Kreş Haktır Platformu, Antalya'da babasının çalıştığı kereste fabrikasında tomrukların yıkılmasını sonucu altında kalan 6 yaşındaki Ali Can Öz’ün ölümü üzerine yaptığı açıklamada “Bu ve benzeri olaylar kaza değil, kader ya da istisna değil, devletin sorumluluğunu yerine getirmediği için meydana gelen cinayetlerdir!” dedi.

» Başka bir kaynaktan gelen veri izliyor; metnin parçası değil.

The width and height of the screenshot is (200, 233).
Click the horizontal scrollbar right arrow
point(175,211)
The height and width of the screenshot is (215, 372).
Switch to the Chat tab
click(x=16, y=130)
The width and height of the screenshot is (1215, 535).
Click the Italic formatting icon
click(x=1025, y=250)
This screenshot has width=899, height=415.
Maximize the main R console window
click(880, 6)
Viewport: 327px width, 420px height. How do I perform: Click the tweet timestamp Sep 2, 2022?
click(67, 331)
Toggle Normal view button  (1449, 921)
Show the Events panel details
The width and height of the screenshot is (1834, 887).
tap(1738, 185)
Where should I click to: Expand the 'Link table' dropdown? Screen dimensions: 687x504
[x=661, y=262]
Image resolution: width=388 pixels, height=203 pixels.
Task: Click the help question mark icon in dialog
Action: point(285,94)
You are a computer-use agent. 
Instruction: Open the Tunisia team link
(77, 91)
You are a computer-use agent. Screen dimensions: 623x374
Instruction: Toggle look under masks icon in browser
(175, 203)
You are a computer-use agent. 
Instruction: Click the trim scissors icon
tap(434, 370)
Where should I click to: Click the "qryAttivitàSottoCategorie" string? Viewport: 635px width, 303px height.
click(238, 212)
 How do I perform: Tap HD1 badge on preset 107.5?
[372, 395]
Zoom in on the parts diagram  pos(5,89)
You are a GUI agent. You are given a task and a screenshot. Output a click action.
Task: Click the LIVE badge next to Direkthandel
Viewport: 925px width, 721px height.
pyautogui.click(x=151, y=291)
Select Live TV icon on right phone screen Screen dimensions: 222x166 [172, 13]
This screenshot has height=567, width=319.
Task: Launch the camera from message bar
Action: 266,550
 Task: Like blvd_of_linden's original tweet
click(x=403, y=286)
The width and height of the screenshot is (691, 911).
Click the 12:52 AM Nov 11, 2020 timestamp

11 Nisan’da Antalya’nın Aksu ilçesi, Isparta Karayolu üzerindeki bir ambalaj firmasına ait fabrikada çalışan anne ve baba, çocukları bırakacak bir yerleri olmadığı ya da özel kreşlere para veremeyecekleri için çocuklarını işyerine getirmişti. Çocuklar oyun oynarken, bir işçinin sayım yapmak için üzerine çıktığı tomrukların üstüne devrilmesi sonucu Ali Can, ağır yaralı olarak hastaneye kaldırılmış ancak kurtarılamamıştı.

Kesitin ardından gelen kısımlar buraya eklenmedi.